The EU would certainly argue it was not fomenting revolution, but insisting that a trade agreement was conditional on meeting norms re. the rule of law.
Other actors continued to support the Ukrainian protests (as they have indicated sympathy for more recent ones in Belarus) but is that “fomenting”?
Moscow says yes; but then they would, wouldn’t they?
I may be a little prejudiced insofar as in the UK various Brexiteers, ultra-Tories and other anti-EU types (including ones traceable to City interests in “handling” Russian “investments”) have been trying to use this a a stick to beat Brussels for years. And IMO its a crock.
Besides which:
“Fomenting” may be dodgy; invasions of “little green men” followed by armoured divisions and massive artillery bombardments are a whole other thing entirely.
This is no “asymmetric response” or “hacking” or whatever: it is an invasion of a sovereign state, in flagrant contravention of international law, that has caused the deaths of some 30,000 people, and the displacement of some 2.5 million refugees in Ukraine.
Doubtless they were all so eager to welcome their Russian liberators they got confused in their joy and ran in the opposite direction by mistake?
I’ve had several opportunities to discuss shots with people I come into contact with that are Trumpies. They absolutely refuse to get vaccinated because of stories they’ve heard “from people in healthcare”, (i.e, my aunt is a nurse, my friend’s a doctor, some person they know is an EMT nurse in Vegas) of horror stories they’ve been told about people who’ve had a bad reaction to the shot itself.

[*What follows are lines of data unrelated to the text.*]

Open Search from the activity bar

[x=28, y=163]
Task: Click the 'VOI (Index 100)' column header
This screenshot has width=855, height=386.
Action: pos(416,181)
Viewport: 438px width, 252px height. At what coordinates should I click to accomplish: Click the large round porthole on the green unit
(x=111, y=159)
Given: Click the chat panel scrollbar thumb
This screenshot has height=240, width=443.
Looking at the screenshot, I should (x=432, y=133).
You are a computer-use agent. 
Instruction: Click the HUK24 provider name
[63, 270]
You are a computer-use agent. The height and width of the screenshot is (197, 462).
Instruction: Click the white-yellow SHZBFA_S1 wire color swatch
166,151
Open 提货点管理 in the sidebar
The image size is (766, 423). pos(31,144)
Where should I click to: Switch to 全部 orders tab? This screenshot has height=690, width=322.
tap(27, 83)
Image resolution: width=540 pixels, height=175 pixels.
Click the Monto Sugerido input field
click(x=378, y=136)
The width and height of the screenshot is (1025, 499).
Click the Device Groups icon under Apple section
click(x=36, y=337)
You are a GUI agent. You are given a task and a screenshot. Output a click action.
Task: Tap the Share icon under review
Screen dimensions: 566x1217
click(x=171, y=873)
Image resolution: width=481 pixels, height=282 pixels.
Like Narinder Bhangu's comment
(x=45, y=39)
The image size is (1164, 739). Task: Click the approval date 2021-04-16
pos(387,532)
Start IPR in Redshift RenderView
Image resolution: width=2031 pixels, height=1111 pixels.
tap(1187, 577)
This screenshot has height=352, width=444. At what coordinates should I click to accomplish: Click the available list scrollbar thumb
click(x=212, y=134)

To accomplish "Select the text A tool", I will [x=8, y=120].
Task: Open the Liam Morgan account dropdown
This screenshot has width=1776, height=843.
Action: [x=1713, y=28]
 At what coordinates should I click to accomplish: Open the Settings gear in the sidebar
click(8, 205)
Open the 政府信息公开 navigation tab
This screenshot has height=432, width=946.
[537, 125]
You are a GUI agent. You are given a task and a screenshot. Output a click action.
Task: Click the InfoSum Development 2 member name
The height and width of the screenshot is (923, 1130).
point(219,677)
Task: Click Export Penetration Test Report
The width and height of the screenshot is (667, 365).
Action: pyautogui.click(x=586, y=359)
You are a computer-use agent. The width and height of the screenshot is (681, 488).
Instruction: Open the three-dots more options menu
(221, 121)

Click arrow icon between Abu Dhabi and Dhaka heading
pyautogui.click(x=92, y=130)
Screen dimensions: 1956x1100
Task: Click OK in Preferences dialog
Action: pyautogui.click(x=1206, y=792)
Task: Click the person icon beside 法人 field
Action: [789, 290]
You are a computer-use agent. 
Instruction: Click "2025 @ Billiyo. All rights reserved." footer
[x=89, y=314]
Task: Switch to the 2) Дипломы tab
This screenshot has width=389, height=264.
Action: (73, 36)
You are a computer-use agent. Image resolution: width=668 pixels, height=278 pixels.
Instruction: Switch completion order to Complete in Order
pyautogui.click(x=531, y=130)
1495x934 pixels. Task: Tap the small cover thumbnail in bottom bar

From their perspective, the reaction to the shots has been as bad as COVID itself, so they’ll continue to take their chances.
I can gently point out that we’ve given over 300 million shots so far and fatal reactions have been next to none, but they’re not gonna give up what they’ve heard second hand.
Shame on their friends in the healthcare field for spreading so much misinformation. Or maybe they don’t actually have friends in the healthcare field, they’re basing it on shit they saw on YouTube and rephrasing it so it’s “a friend, or person they trust”…..
Whatever, they’re not getting their shots.